Tengo la impresión de que la fortuna se ha divorciado irremisiblemente de esta tierra dura, curtida por una historia que ha segado tantas vidas. También que ha alumbrado muchas que estuvieron dispuestas a morir por su tierra, por esos campos anónimos que contemplo una y otra vez desde los altozanos consagrados a los castillos. Es una tierra que no se da a engaños, que deja a la luz lo que ofrece y lo que espera de quien se asienta por estos lares.

No visitaré Teresa de Cofrentes, que se encaja en el macizo del Caroig con su sucesión de muelas y barrancos. Lo contemplo desde la lejanía, como conjunto con muy buena pinta. El tiempo se echa encima y me decanto por visitar Zarra.



Admiro las casas blancas en un entorno agreste, un punto salvaje por lo aislado. Lo repaso desde una zona de recreo en que encuentro a un par de familias alemanas con niños pequeños. Si ya me pregunto yo qué hago allí, más aún se lo deben de plantear ellos. Quizá hayan hecho la ruta de senderismo de la Hoz de Zarra, de unos 12 kilómetros. Tomo nota para futuras ocasiones.

No sé por qué pienso que este es un paisaje masculino. No logro identificarlo con rasgos de mujer, con pinceladas de carácter femenino. Es quizá la dureza, la sobriedad, la gama de colores que una mujer siempre encontraría aburrida, o escasamente atrevida. Los colores de la supervivencia sin excesivos placeres parecen más asociables a líneas y formas masculinas. Quizá es todo una estupidez mía o una simple forma de elucubrar y entretenerme. A lo mejor tengo que poner más la música de la radio y entretenerme de otra forma. Me encanta que la mente vagabundeé como mi cuerpo lo hace por los laberintos de las calles. A cada cual lo suyo, sin duda.
::::::::
Resume en una lista breve el párrafo del texto de origen que empieza con «Admiro las casas blancas» y conserva sus datos principales.

Entradas de localización de elementos:
::::::::
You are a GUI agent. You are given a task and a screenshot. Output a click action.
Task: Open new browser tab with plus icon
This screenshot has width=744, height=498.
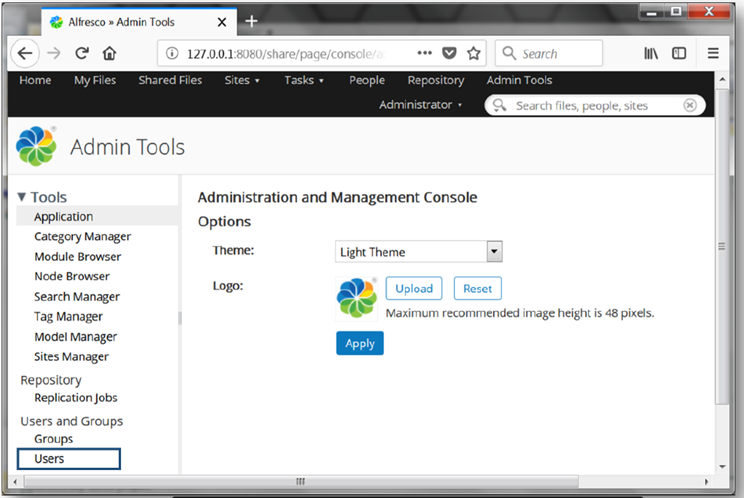pos(251,21)
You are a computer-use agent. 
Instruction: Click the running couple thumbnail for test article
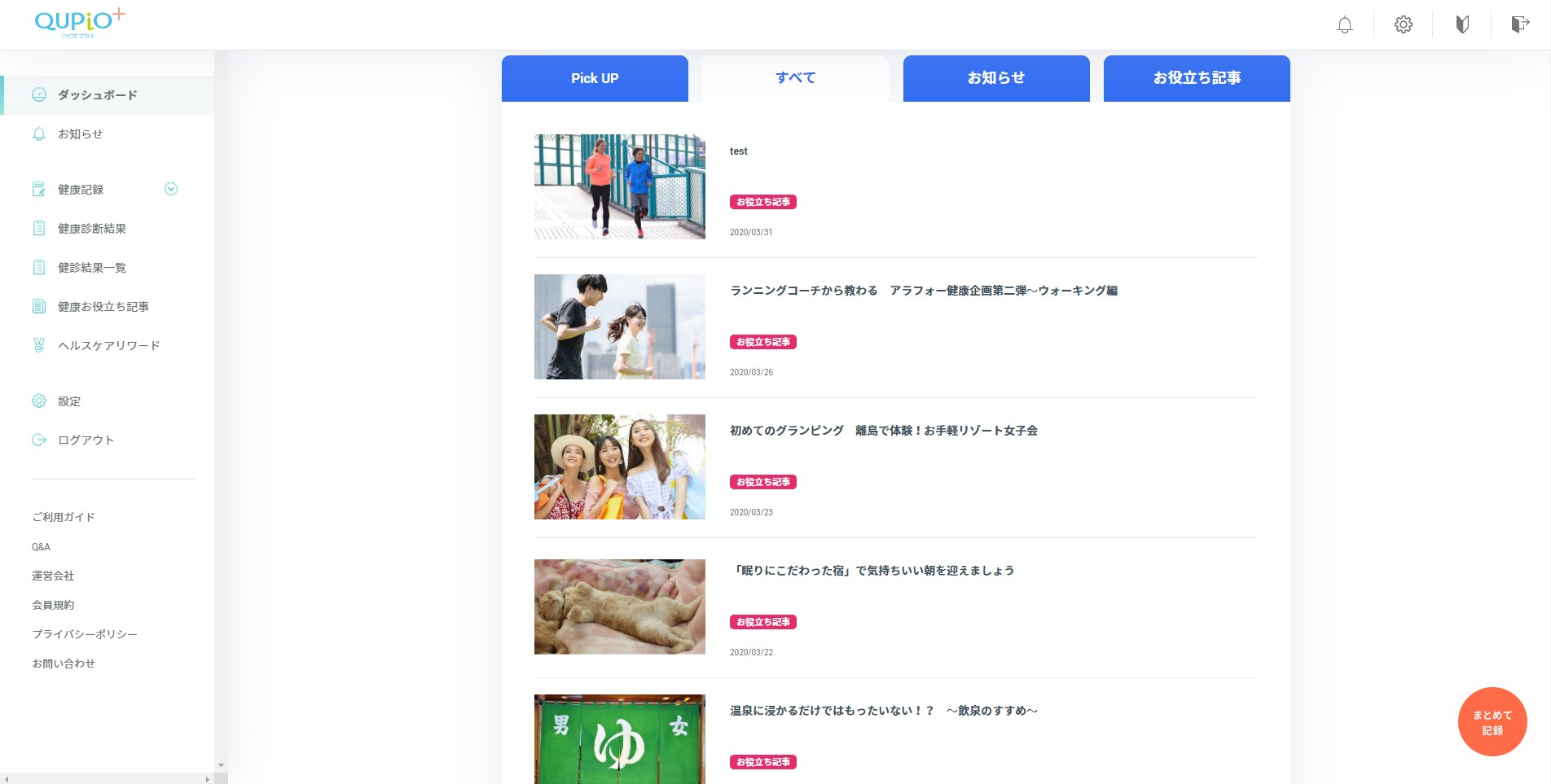point(619,186)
::::::::
### SOLUCIÓN DEL EJERCICIO
- Casas blancas en un entorno agreste, algo salvaje por su aislamiento.
- Se contemplan desde una zona de recreo donde hay un par de familias alemanas con niños pequeños.
- Quien narra se pregunta qué hace allí y supone que ellas se lo preguntarán aún más.
- Quizá esas familias hicieron la ruta de senderismo de la Hoz de Zarra, de unos 12 kilómetros.
- La ruta queda anotada para futuras ocasiones.